▸ **Requirement**
Output, exactly and in full, only the lines from the one containing "Given: Select the" to the last line of the data. Pictures should not appear.
[Records for this exercise Boundary: Start]
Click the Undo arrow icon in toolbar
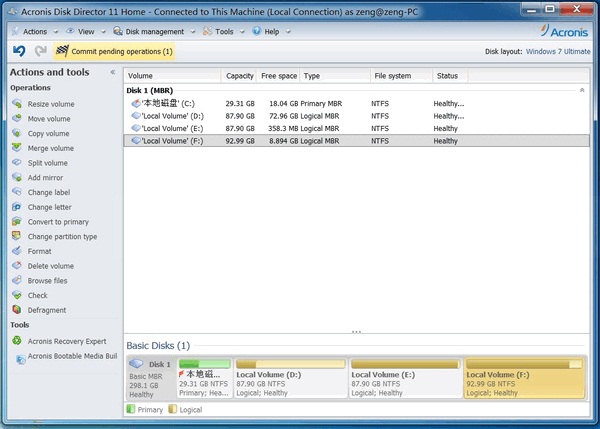Screen dimensions: 600x429 click(19, 51)
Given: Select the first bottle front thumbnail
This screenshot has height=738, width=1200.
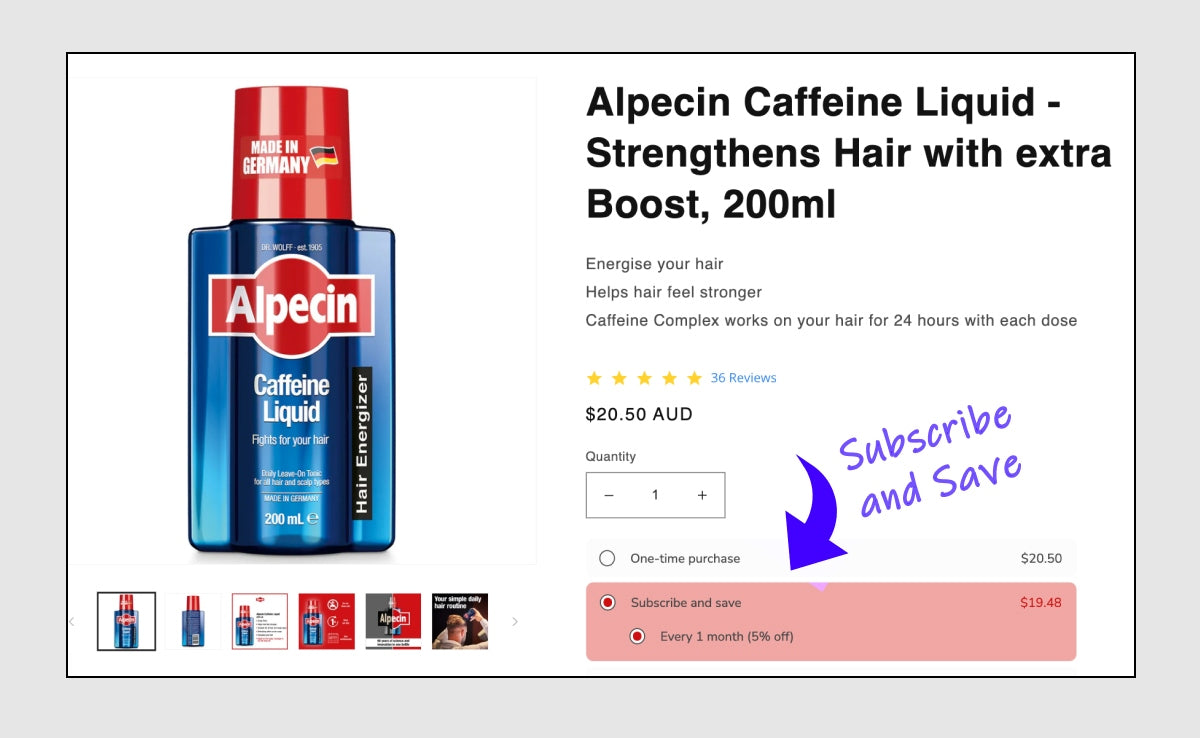Looking at the screenshot, I should click(x=126, y=621).
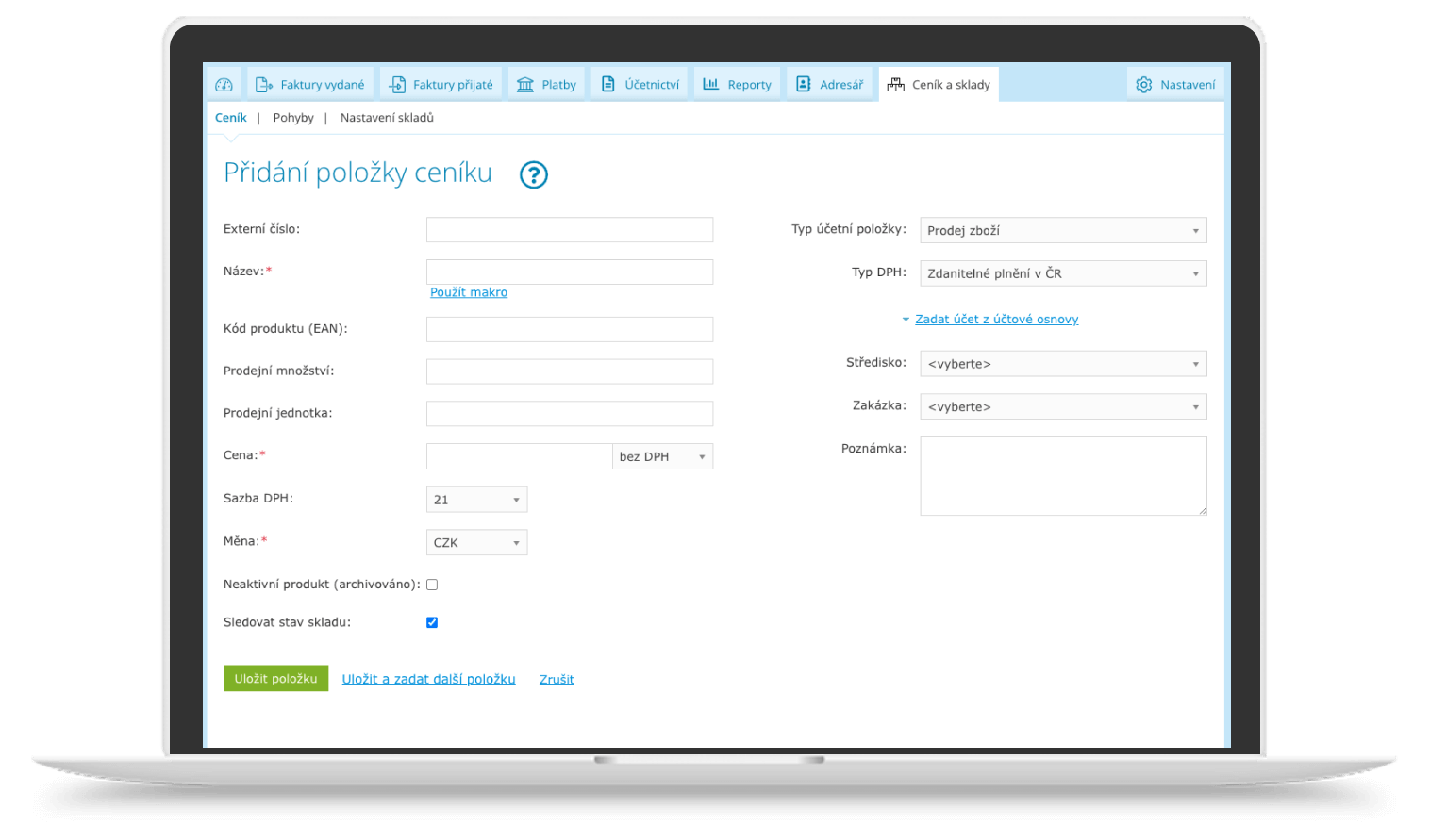The height and width of the screenshot is (840, 1430).
Task: Expand Zadat účet z účtové osnovy
Action: click(996, 320)
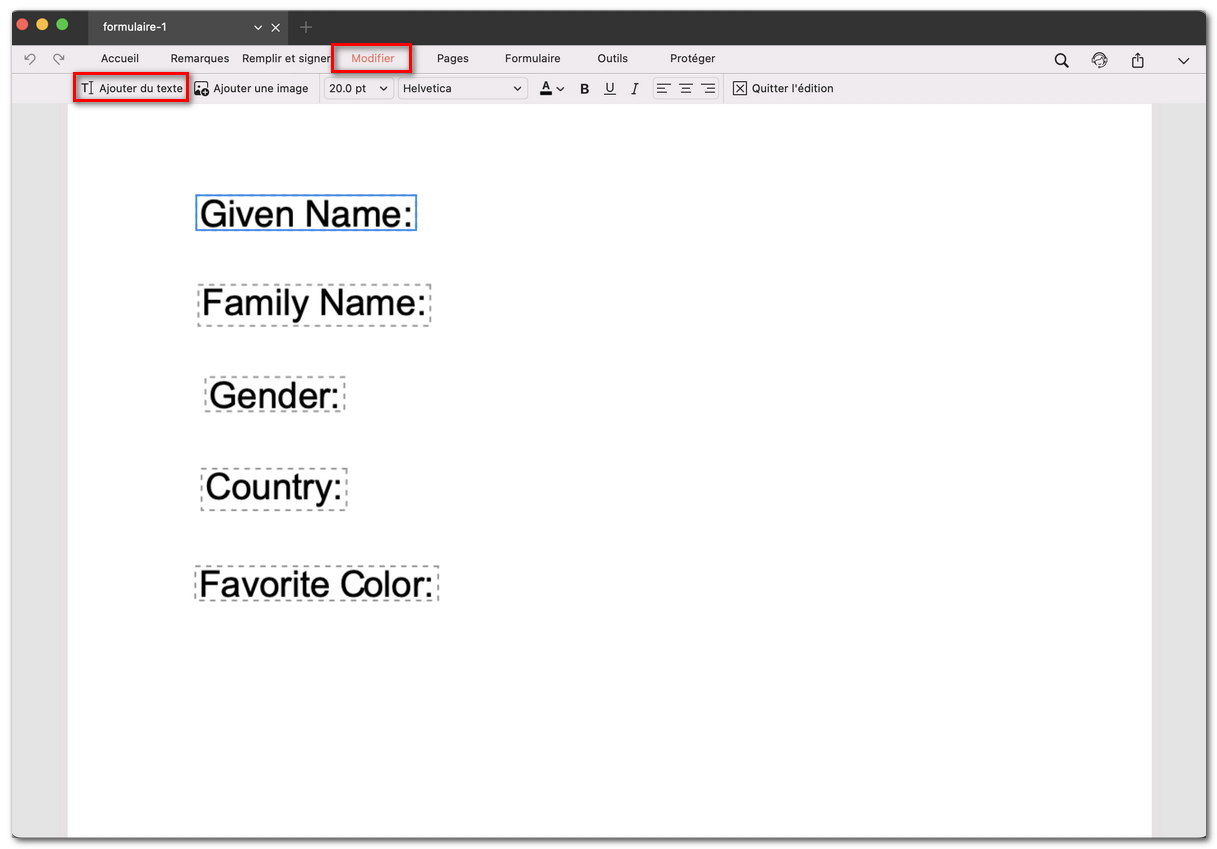This screenshot has width=1217, height=849.
Task: Toggle italic formatting
Action: [x=634, y=89]
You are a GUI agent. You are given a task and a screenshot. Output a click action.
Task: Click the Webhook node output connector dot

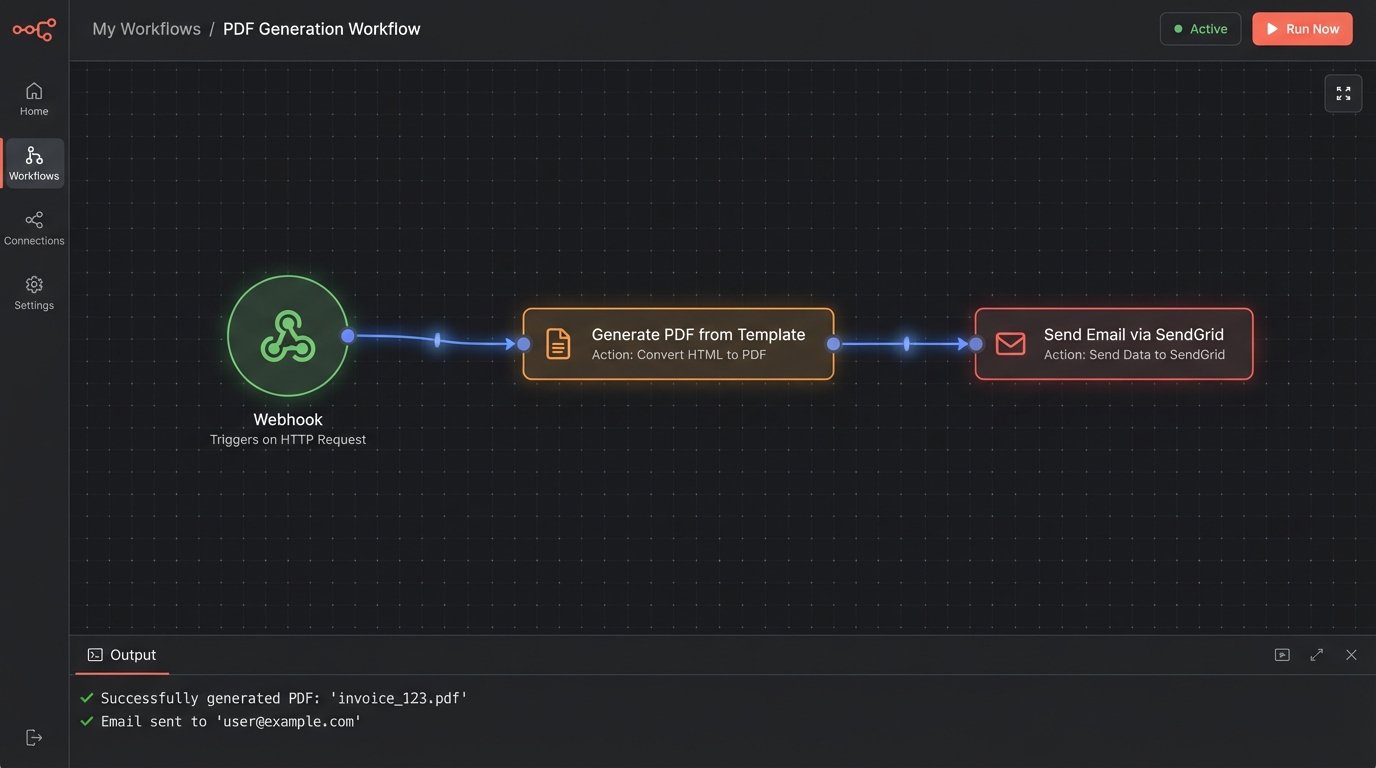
[Records for this exercise Boundary: End]
▸ **Final answer**
Given: Select the first bottle front thumbnail
This screenshot has height=738, width=1200.
Looking at the screenshot, I should click(x=126, y=621).
The height and width of the screenshot is (840, 1430).
Task: Expand Zadat účet z účtové osnovy
Action: click(996, 320)
This screenshot has width=1217, height=849.
Task: Toggle italic formatting
Action: [x=634, y=89]
You are a GUI agent. You are given a task and a screenshot. Output a click action.
Task: Click the Webhook node output connector dot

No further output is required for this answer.